_SOAL:_
Jawablah pertanyaan berikut berdasarkan teks dokumen di bawah.
1. Kapan kebijakan RIPH diluncurkan menurut Romahurmuziy?
2. Dokumen apa yang hanya digunakan importir nakal selama RIPH belum terbit?
3. Panja apa yang telah dibentuk Komisi IV?

_TEKS DOKUMEN:_
######

Rabu 13 Mar 2013 13:00 WIB

Kementan Diminta Jangan Lambat Urus RIPH

Rep: Dwi Murdaningsih/ Red: Nidia Zuraya
Bawang putih
Foto: Budi Afandi/Antara
Bawang putih

REPUBLIKA.CO.ID, JAKARTA -- Kementerian Pertanian (Kementan) dinilai lambat dalam mengimplementasikan kebijakan rekomendasi impor produk hortikultura (RIPH). Ketua Komisi IV DPR M Romahurmuziy meminta pemerintah bergerak lebih cepat dalam memberikan RIPH.

"Kebijakan ini dilaunching Juni 2012, namun hingga saat ini kementan lambat menyesuaikan diri dengan irama usaha, padahal konsumen tidak bisa menunggu", ujar Romahurmuziy, Rabu (13/3).

Ia menyayangkan ada jeda yang cukup lama RIPH diterbitkan. RIPH, kata dia belum terbit di akhir Desember 2012 hingga awal triwulan pertama 2013. Hal ini kata dia memungkinkan importir nakal justru bermain-main dengan kekosongan kebijakan ini, dengan hanya menggunakan Pemberitahuan Impor (PI) dari Kementerian Perdagangan (Kemendag).

Akibat kelambanan penerbitan RIPH ini, kata dia barang menumpuk. Padahal, harga di pasaran sudah semakin tinggi. Ia mengatakan Komisi IV telah membentuk Panja Pengawasan Impor Horti yang  dengan secara berkala nantinya akan memanggil unit kerja maupun asosiasi terkait.

"Kami minta pemerintah melakukan upaya cepat dan terukur untuk menormalisasi harga produk hortikultura yg naik menggila, ini jelas karena kelangkaan, " ujarnya.

######

Serangkaian item
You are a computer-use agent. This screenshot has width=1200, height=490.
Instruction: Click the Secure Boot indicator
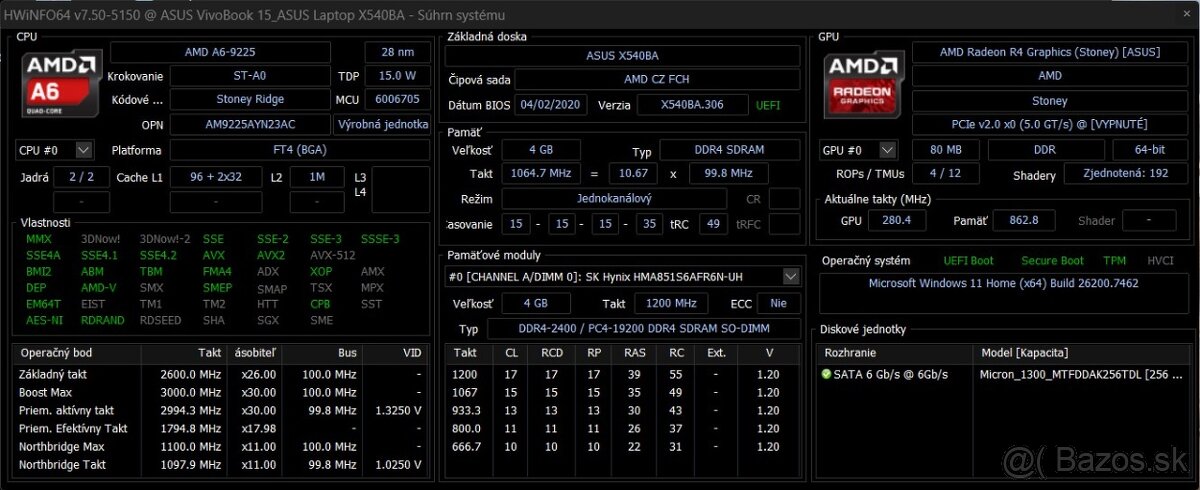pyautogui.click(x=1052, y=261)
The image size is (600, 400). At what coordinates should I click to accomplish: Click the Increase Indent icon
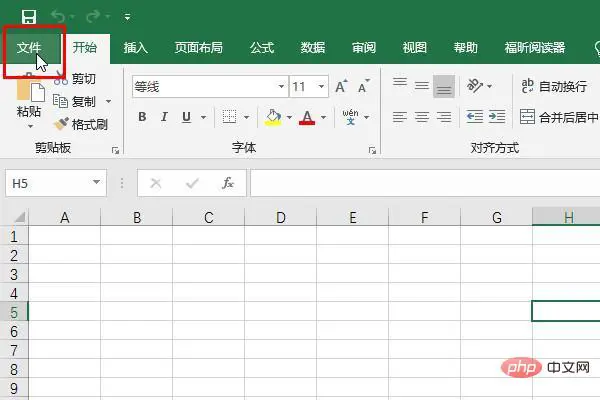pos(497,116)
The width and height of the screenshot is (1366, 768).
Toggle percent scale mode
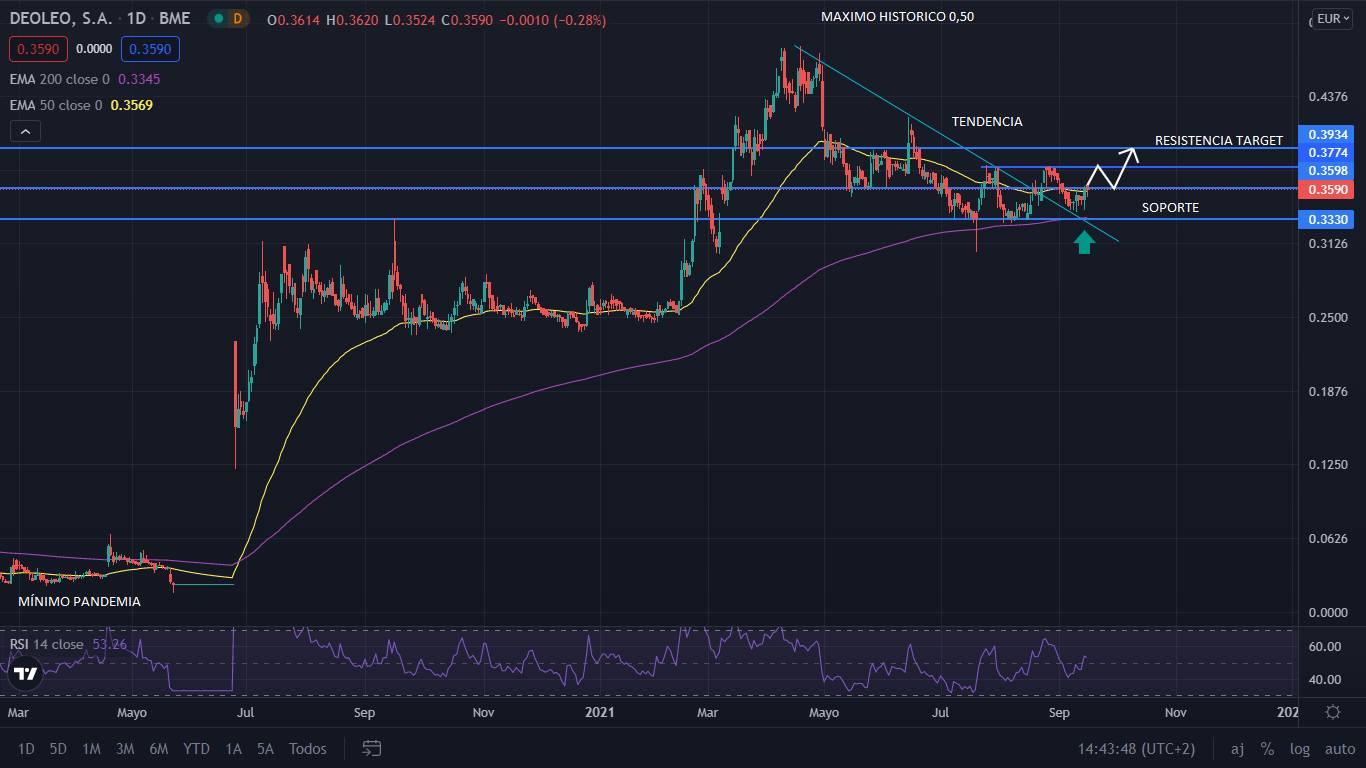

######

_KELUARAN LENGKAP:_
1. Juni 2012.
2. Pemberitahuan Impor (PI) dari Kementerian Perdagangan (Kemendag).
3. Panja Pengawasan Impor Horti.